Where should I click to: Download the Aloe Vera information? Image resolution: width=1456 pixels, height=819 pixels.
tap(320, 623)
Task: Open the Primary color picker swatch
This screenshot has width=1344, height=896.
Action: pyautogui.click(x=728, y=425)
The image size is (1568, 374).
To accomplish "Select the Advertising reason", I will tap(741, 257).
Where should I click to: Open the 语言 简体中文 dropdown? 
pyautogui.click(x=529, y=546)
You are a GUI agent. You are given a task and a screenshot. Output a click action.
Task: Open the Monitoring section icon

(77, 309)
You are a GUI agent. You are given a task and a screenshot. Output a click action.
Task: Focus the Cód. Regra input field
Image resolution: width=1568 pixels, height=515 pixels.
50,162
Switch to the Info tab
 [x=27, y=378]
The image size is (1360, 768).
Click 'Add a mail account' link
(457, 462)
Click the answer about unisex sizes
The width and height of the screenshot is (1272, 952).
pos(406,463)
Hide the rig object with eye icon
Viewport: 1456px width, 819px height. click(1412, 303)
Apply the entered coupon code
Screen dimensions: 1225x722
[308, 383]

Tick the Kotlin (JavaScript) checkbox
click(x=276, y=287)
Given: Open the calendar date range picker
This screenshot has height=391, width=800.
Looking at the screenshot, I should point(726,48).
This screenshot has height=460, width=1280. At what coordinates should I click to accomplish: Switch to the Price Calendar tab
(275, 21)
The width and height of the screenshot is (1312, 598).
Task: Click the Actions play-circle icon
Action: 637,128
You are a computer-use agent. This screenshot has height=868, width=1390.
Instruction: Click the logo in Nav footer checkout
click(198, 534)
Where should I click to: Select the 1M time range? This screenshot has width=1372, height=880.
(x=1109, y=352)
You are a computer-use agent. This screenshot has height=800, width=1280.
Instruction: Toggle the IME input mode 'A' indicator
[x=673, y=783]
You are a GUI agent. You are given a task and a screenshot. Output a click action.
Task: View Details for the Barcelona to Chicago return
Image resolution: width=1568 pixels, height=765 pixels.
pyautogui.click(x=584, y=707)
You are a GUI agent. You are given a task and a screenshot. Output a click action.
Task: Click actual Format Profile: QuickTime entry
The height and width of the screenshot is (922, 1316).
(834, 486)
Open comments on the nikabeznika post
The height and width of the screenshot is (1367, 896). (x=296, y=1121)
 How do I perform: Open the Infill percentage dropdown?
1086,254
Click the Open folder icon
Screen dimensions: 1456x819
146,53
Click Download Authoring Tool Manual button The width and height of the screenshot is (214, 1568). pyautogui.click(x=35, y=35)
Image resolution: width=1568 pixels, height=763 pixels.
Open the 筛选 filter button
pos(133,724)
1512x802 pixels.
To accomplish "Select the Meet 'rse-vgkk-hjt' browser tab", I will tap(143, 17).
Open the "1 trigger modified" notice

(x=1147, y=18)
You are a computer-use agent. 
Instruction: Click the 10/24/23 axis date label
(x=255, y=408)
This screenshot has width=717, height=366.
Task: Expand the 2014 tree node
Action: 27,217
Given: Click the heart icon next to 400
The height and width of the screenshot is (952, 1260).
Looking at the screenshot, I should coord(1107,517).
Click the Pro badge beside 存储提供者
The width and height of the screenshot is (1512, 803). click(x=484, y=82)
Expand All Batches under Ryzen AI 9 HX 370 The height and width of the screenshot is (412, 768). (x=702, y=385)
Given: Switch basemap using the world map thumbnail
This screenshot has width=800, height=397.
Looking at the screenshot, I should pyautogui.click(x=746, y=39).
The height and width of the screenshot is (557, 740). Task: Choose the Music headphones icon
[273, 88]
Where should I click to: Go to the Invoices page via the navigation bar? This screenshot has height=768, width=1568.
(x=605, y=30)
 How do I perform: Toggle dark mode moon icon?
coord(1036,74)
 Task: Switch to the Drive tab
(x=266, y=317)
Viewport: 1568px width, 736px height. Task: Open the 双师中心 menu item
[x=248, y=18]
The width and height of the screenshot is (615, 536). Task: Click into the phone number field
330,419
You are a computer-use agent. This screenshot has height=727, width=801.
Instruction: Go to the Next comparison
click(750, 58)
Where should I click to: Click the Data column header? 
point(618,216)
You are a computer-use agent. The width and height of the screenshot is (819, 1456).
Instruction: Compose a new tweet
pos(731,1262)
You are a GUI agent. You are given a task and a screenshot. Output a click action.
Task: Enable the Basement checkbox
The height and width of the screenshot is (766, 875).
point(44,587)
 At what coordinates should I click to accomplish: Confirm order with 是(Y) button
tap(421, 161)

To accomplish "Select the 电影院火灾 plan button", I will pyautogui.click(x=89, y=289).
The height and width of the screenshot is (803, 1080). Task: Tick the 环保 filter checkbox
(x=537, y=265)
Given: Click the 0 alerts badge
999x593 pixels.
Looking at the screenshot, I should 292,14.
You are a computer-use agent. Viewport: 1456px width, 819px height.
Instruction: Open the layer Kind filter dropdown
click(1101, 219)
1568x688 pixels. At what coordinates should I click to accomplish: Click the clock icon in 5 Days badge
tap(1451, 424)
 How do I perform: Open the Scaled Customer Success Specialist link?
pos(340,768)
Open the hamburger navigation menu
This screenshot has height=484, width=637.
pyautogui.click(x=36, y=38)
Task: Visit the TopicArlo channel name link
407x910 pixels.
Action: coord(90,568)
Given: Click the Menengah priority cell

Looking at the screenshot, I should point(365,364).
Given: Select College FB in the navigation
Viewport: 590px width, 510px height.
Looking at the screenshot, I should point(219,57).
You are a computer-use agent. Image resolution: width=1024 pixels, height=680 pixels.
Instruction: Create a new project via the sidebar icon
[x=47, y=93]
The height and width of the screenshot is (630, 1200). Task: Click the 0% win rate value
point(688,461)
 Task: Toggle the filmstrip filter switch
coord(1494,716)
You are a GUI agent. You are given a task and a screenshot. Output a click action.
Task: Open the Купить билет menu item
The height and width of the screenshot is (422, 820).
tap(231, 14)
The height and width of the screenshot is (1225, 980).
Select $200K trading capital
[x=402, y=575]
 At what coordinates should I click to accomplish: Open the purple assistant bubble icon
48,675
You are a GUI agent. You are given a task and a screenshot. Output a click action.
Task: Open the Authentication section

**TASK INSTRUCTIONS:**
Rewrite all of the rows above as a JSON list of strings, with one string for each line and no strings for blank lines.

**SOLUTION TO THE PROBLEM:**
[
  "Where should I click to: Download the Aloe Vera information? Image resolution: width=1456 pixels, height=819 pixels.",
  "tap(320, 623)",
  "Task: Open the Primary color picker swatch",
  "This screenshot has width=1344, height=896.",
  "Action: pyautogui.click(x=728, y=425)",
  "The image size is (1568, 374).",
  "To accomplish \"Select the Advertising reason\", I will tap(741, 257).",
  "Where should I click to: Open the 语言 简体中文 dropdown? ",
  "pyautogui.click(x=529, y=546)",
  "You are a GUI agent. You are given a task and a screenshot. Output a click action.",
  "Task: Open the Monitoring section icon",
  "(77, 309)",
  "You are a GUI agent. You are given a task and a screenshot. Output a click action.",
  "Task: Focus the Cód. Regra input field",
  "Image resolution: width=1568 pixels, height=515 pixels.",
  "50,162",
  "Switch to the Info tab",
  " [x=27, y=378]",
  "The image size is (1360, 768).",
  "Click 'Add a mail account' link",
  "(457, 462)",
  "Click the answer about unisex sizes",
  "The width and height of the screenshot is (1272, 952).",
  "pos(406,463)",
  "Hide the rig object with eye icon",
  "Viewport: 1456px width, 819px height. click(1412, 303)",
  "Apply the entered coupon code",
  "Screen dimensions: 1225x722",
  "[308, 383]",
  "Tick the Kotlin (JavaScript) checkbox",
  "click(x=276, y=287)",
  "Given: Open the calendar date range picker",
  "This screenshot has height=391, width=800.",
  "Looking at the screenshot, I should point(726,48).",
  "This screenshot has height=460, width=1280. At what coordinates should I click to accomplish: Switch to the Price Calendar tab",
  "(275, 21)",
  "The width and height of the screenshot is (1312, 598).",
  "Task: Click the Actions play-circle icon",
  "Action: 637,128",
  "You are a computer-use agent. This screenshot has height=868, width=1390.",
  "Instruction: Click the logo in Nav footer checkout",
  "click(198, 534)",
  "Where should I click to: Select the 1M time range? This screenshot has width=1372, height=880.",
  "(x=1109, y=352)",
  "You are a computer-use agent. This screenshot has height=800, width=1280.",
  "Instruction: Toggle the IME input mode 'A' indicator",
  "[x=673, y=783]",
  "You are a GUI agent. You are given a task and a screenshot. Output a click action.",
  "Task: View Details for the Barcelona to Chicago return",
  "Image resolution: width=1568 pixels, height=765 pixels.",
  "pyautogui.click(x=584, y=707)",
  "You are a GUI agent. You are given a task and a screenshot. Output a click action.",
  "Task: Click actual Format Profile: QuickTime entry",
  "The height and width of the screenshot is (922, 1316).",
  "(834, 486)",
  "Open comments on the nikabeznika post",
  "The height and width of the screenshot is (1367, 896). (x=296, y=1121)",
  " How do I perform: Open the Infill percentage dropdown?",
  "1086,254",
  "Click the Open folder icon",
  "Screen dimensions: 1456x819",
  "146,53",
  "Click Download Authoring Tool Manual button The width and height of the screenshot is (214, 1568). pyautogui.click(x=35, y=35)",
  "Image resolution: width=1568 pixels, height=763 pixels.",
  "Open the 筛选 filter button",
  "pos(133,724)",
  "1512x802 pixels.",
  "To accomplish \"Select the Meet 'rse-vgkk-hjt' browser tab\", I will tap(143, 17).",
  "Open the \"1 trigger modified\" notice",
  "(x=1147, y=18)",
  "You are a computer-use agent. ",
  "Instruction: Click the 10/24/23 axis date label",
  "(x=255, y=408)",
  "This screenshot has width=717, height=366.",
  "Task: Expand the 2014 tree node",
  "Action: 27,217",
  "Given: Click the heart icon next to 400",
  "The height and width of the screenshot is (952, 1260).",
  "Looking at the screenshot, I should coord(1107,517).",
  "Click the Pro badge beside 存储提供者",
  "The width and height of the screenshot is (1512, 803). click(x=484, y=82)",
  "Expand All Batches under Ryzen AI 9 HX 370 The height and width of the screenshot is (412, 768). (x=702, y=385)",
  "Given: Switch basemap using the world map thumbnail",
  "This screenshot has width=800, height=397.",
  "Looking at the screenshot, I should pyautogui.click(x=746, y=39).",
  "The height and width of the screenshot is (557, 740). Task: Choose the Music headphones icon",
  "[273, 88]",
  "Where should I click to: Go to the Invoices page via the navigation bar? This screenshot has height=768, width=1568.",
  "(x=605, y=30)",
  " How do I perform: Toggle dark mode moon icon?",
  "coord(1036,74)",
  " Task: Switch to the Drive tab",
  "(x=266, y=317)",
  "Viewport: 1568px width, 736px height. Task: Open the 双师中心 menu item",
  "[x=248, y=18]",
  "The width and height of the screenshot is (615, 536). Task: Click into the phone number field",
  "330,419",
  "You are a computer-use agent. This screenshot has height=727, width=801.",
  "Instruction: Go to the Next comparison",
  "click(750, 58)",
  "Where should I click to: Click the Data column header? ",
  "point(618,216)",
  "You are a computer-use agent. The width and height of the screenshot is (819, 1456).",
  "Instruction: Compose a new tweet",
  "pos(731,1262)",
  "You are a GUI agent. You are given a task and a screenshot. Output a click action.",
  "Task: Enable the Basement checkbox",
  "The height and width of the screenshot is (766, 875).",
  "point(44,587)",
  " At what coordinates should I click to accomplish: Confirm order with 是(Y) button",
  "tap(421, 161)",
  "To accomplish \"Select the 电影院火灾 plan button\", I will pyautogui.click(x=89, y=289).",
  "The height and width of the screenshot is (803, 1080). Task: Tick the 环保 filter checkbox",
  "(x=537, y=265)",
  "Given: Click the 0 alerts badge",
  "999x593 pixels.",
  "Looking at the screenshot, I should 292,14.",
  "You are a computer-use agent. Viewport: 1456px width, 819px height.",
  "Instruction: Open the layer Kind filter dropdown",
  "click(1101, 219)",
  "1568x688 pixels. At what coordinates should I click to accomplish: Click the clock icon in 5 Days badge",
  "tap(1451, 424)",
  " How do I perform: Open the Scaled Customer Success Specialist link?",
  "pos(340,768)",
  "Open the hamburger navigation menu",
  "This screenshot has height=484, width=637.",
  "pyautogui.click(x=36, y=38)",
  "Task: Visit the TopicArlo channel name link",
  "407x910 pixels.",
  "Action: coord(90,568)",
  "Given: Click the Menengah priority cell",
  "Looking at the screenshot, I should point(365,364).",
  "Given: Select College FB in the navigation",
  "Viewport: 590px width, 510px height.",
  "Looking at the screenshot, I should point(219,57).",
  "You are a computer-use agent. Image resolution: width=1024 pixels, height=680 pixels.",
  "Instruction: Create a new project via the sidebar icon",
  "[x=47, y=93]",
  "The height and width of the screenshot is (630, 1200). Task: Click the 0% win rate value",
  "point(688,461)",
  " Task: Toggle the filmstrip filter switch",
  "coord(1494,716)",
  "You are a GUI agent. You are given a task and a screenshot. Output a click action.",
  "Task: Open the Купить билет menu item",
  "The height and width of the screenshot is (422, 820).",
  "tap(231, 14)",
  "The height and width of the screenshot is (1225, 980).",
  "Select $200K trading capital",
  "[x=402, y=575]",
  " At what coordinates should I click to accomplish: Open the purple assistant bubble icon",
  "48,675",
  "You are a GUI agent. You are given a task and a screenshot. Output a click action.",
  "Task: Open the Authentication section"
]